Заметки на биополях | страница 67



Это потом уже, позже, его «собаку», которую «не отравит сосед», принялась каждый Новый год петь в дуэте с Мягковым вся страна.

В общем, шел я в ароновский кабинет с благоговением. А увидев Александра Яковлевича (который очень вскоре стал и для меня просто Сашей), был потрясен.

Передо мной сидел белый негр. Кучерявый, широконосый, губастый. И тогда – между прочим – даже грациозный, как-то опять же по-эфиопски.

Сидел он в комнате со своим другом, интеллигентным и суховатым Вадимом Черняком, похожим на актера Тихонова в фильме «Доживем до понедельника». «Они сошлись – волна и камень…» Волной, конечно, был Аронов.

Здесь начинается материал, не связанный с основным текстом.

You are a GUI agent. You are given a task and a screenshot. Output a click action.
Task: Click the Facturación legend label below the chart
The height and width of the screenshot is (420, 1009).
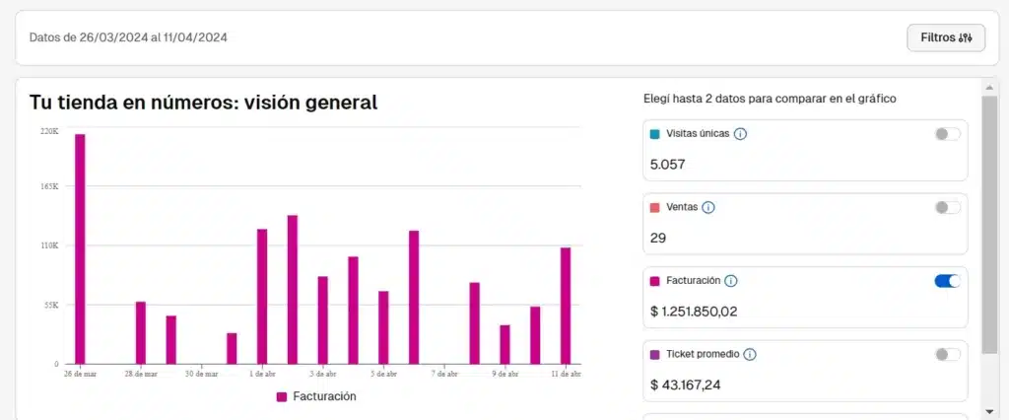(324, 396)
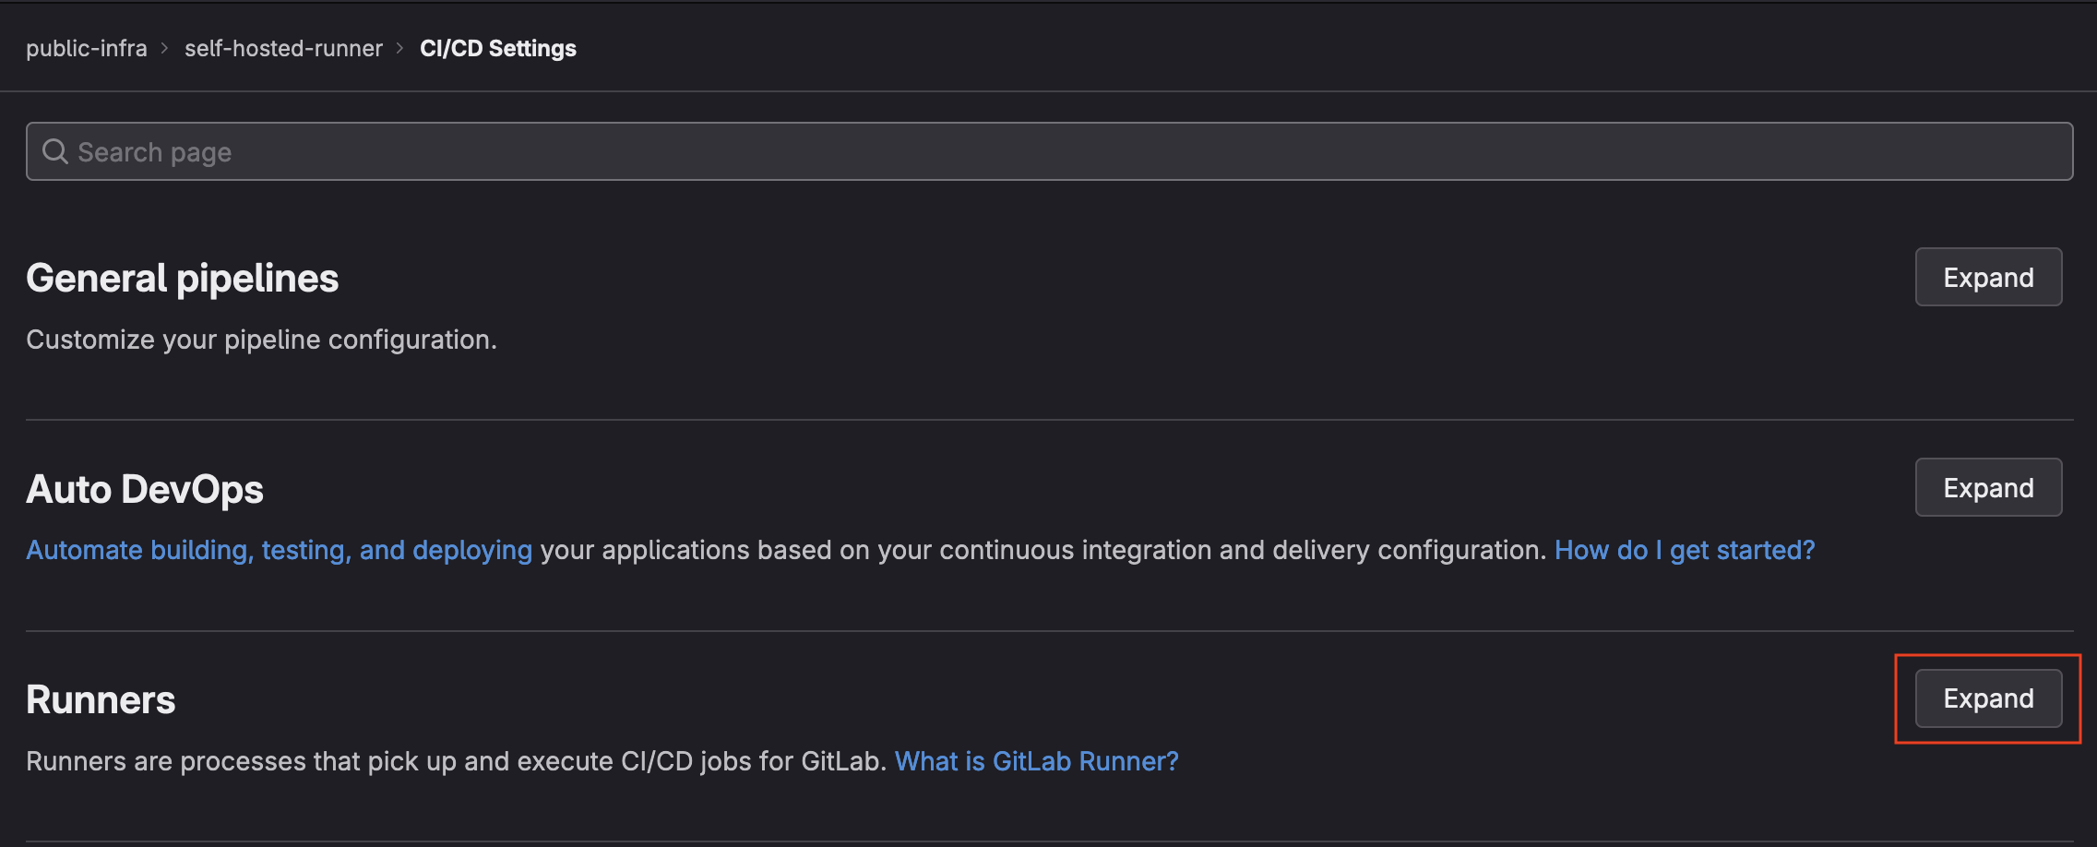Click "Customize your pipeline configuration" description text

point(261,340)
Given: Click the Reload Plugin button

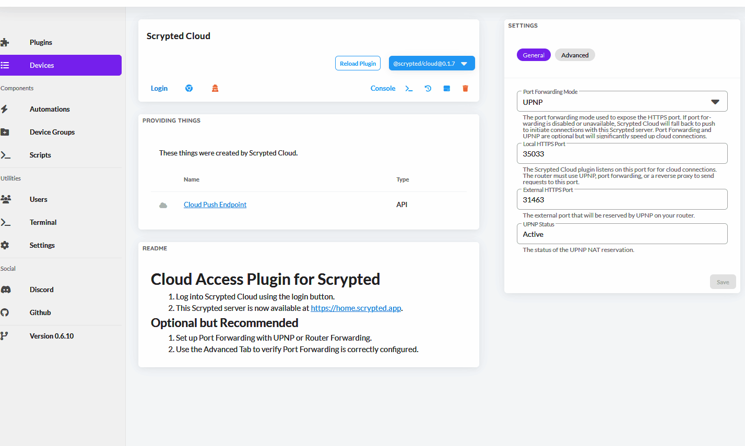Looking at the screenshot, I should [x=358, y=63].
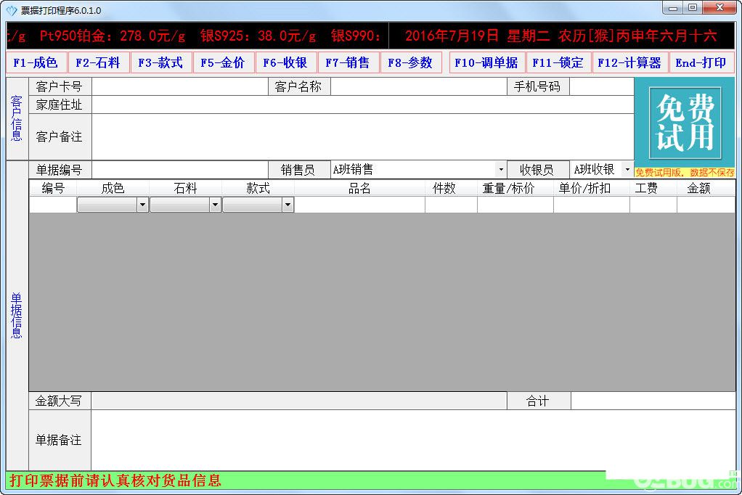Click F6-收银 cashier button
The width and height of the screenshot is (742, 495).
(x=285, y=62)
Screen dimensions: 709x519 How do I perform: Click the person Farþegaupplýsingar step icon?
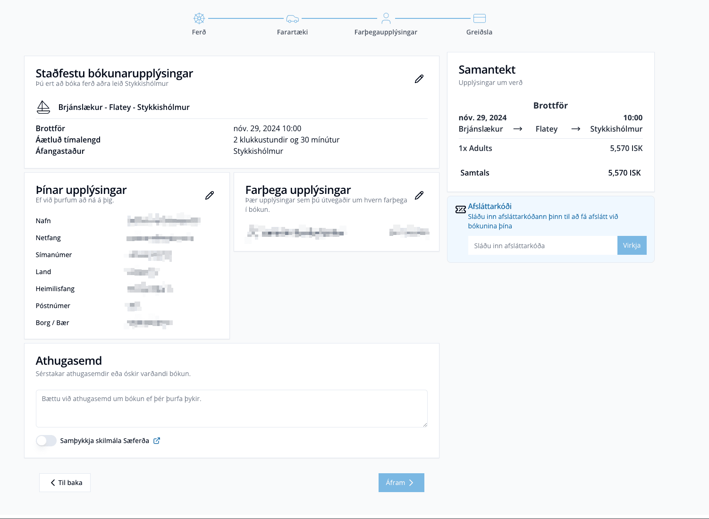tap(386, 18)
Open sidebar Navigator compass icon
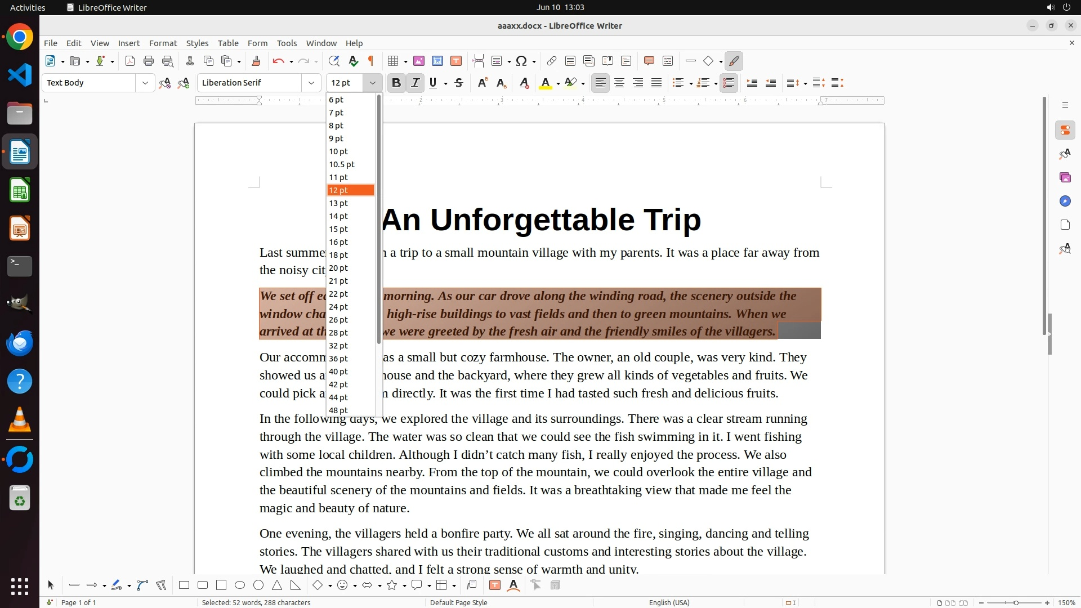 pyautogui.click(x=1065, y=201)
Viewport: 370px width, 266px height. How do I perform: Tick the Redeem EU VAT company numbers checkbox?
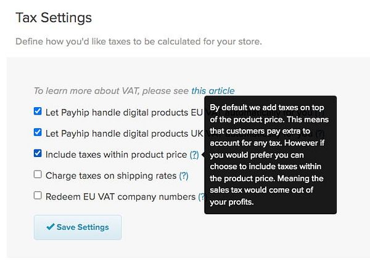click(x=38, y=196)
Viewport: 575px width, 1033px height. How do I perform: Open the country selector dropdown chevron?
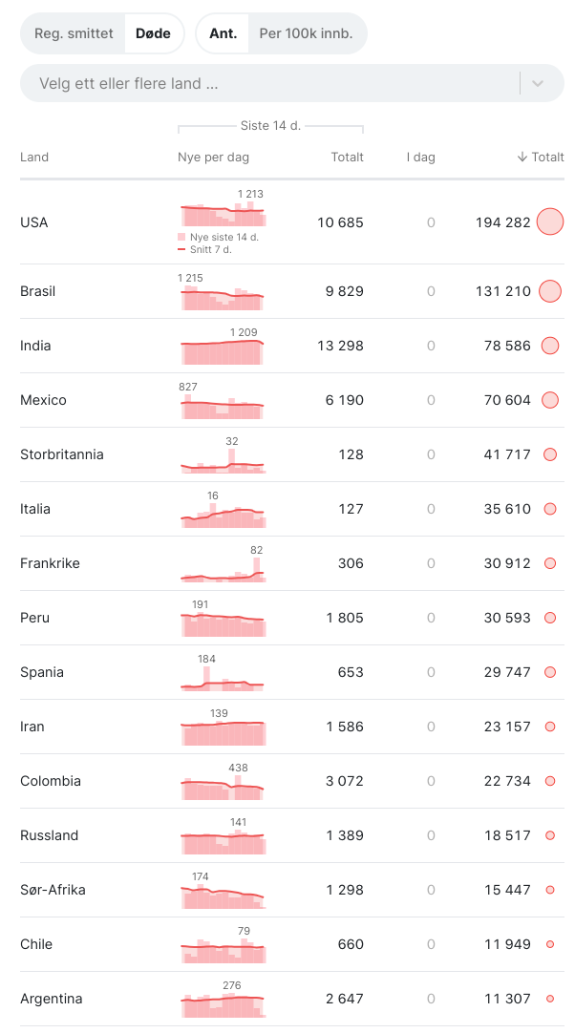click(538, 83)
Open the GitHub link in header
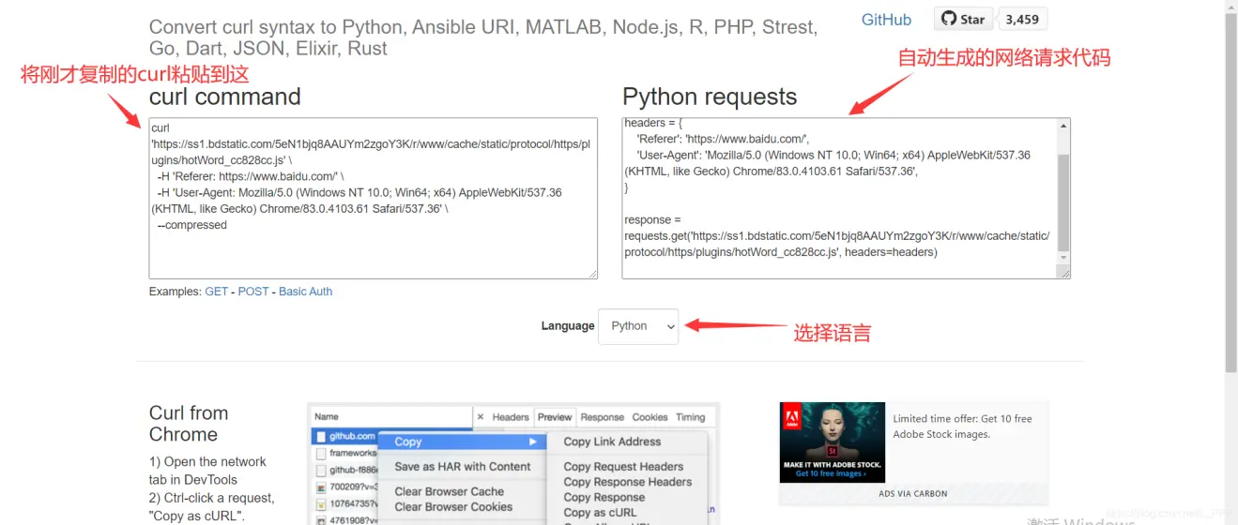Viewport: 1238px width, 525px height. click(x=886, y=20)
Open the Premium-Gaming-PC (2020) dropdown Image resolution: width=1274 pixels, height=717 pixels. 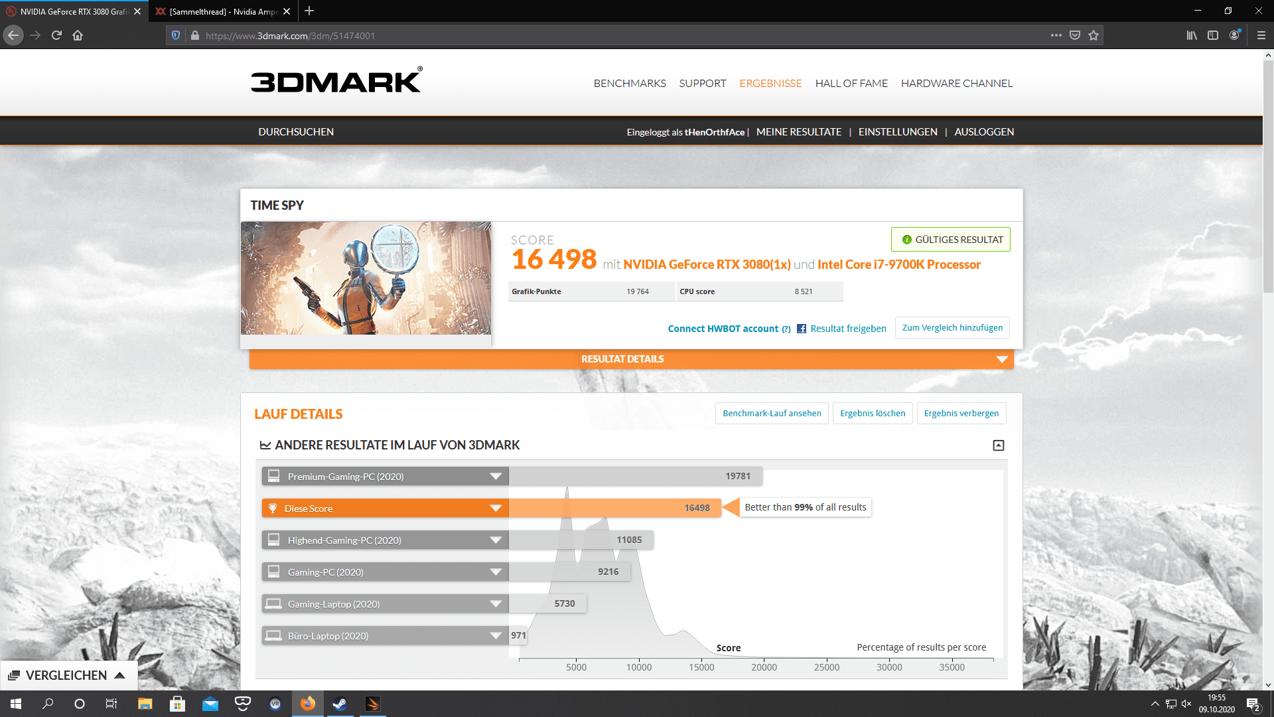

Вот вдвоем они и стали разбирать мои полудетские стихи. Черняк говорил преимущественно о неточностях, а Аронов… В общем, он объяснил мне меня – к тому же в какой-то потрясающей и до сих пор, конечно, не достигнутой перспективе.

Уходил я только из их кабинета, а дальше – летел. И мокрый снег на Чистых прудах казался сказочно-новогодним, как – ну та же «Ирония судьбы…», еще не снятая тогда. И в голове крутился волшебный ароновский «Чистопрудный вальс»:

Развернется трамвай или, можно считать,
Все вокруг развернет.
И отпрянет от стекол примет нищета –
Этот снег, этот лед,
Промелькнут апельсины в усталой руке,
А на том вираже
Тонкий девочкин шарф на наклонном катке,
Улетевший уже.

И тут же, буквально за пятнадцать минут «в голове» написались собственные, но в каком-то смысле «ароновские» стихи:

Подтолкну его беспричинно
и запомню, что
где-то рядом идет мужчина
в длинном, выгоревшем пальто.
Он снимает пальто в столовых.
Здесь, общительным становясь,
сообщает для посторонних,
что, мол, вешалка порвалась.
И с улыбкой – ее не принял
гардеробщик, взявший пальто,
входит в зал…
Эй, конторский Винер,
писарь, клоун из шапито!..
Кто бы ни был, на жизнь не ропщет –
не косился бы гардеробщик.

А Черняк с Ароновым остались в кабинете и, очень возможно, продолжили пополнять собрание сочинений своего Козьмы Пруткова – Ивана Макаровича Гныпы, бывшего гэбиста, начавшего писать стихи (дабы скрасить их редакционные будни) только после выхода на пенсию и устройства на работу швейцаром в ЦДЛ. Что они тогда сочинили? Может быть, это:

Как говорил еврей из Армавира,
Однофамилец Байрона Гордон:
– Пардон, но будешь ты царицей мира!
А если нет, то все равно пардон.

Или другое, «Наблюдение»:

Вот гражданин, в трамвае едущий.
Должно быть, он сойдет на следующей.
А тот, по улице идущий,
Уже сошел на предыдущей.

…Саша Аронов сошел на предыдущей остановке, а мы продолжаем куда-то ехать. Нам без него хуже, скучнее, холоднее.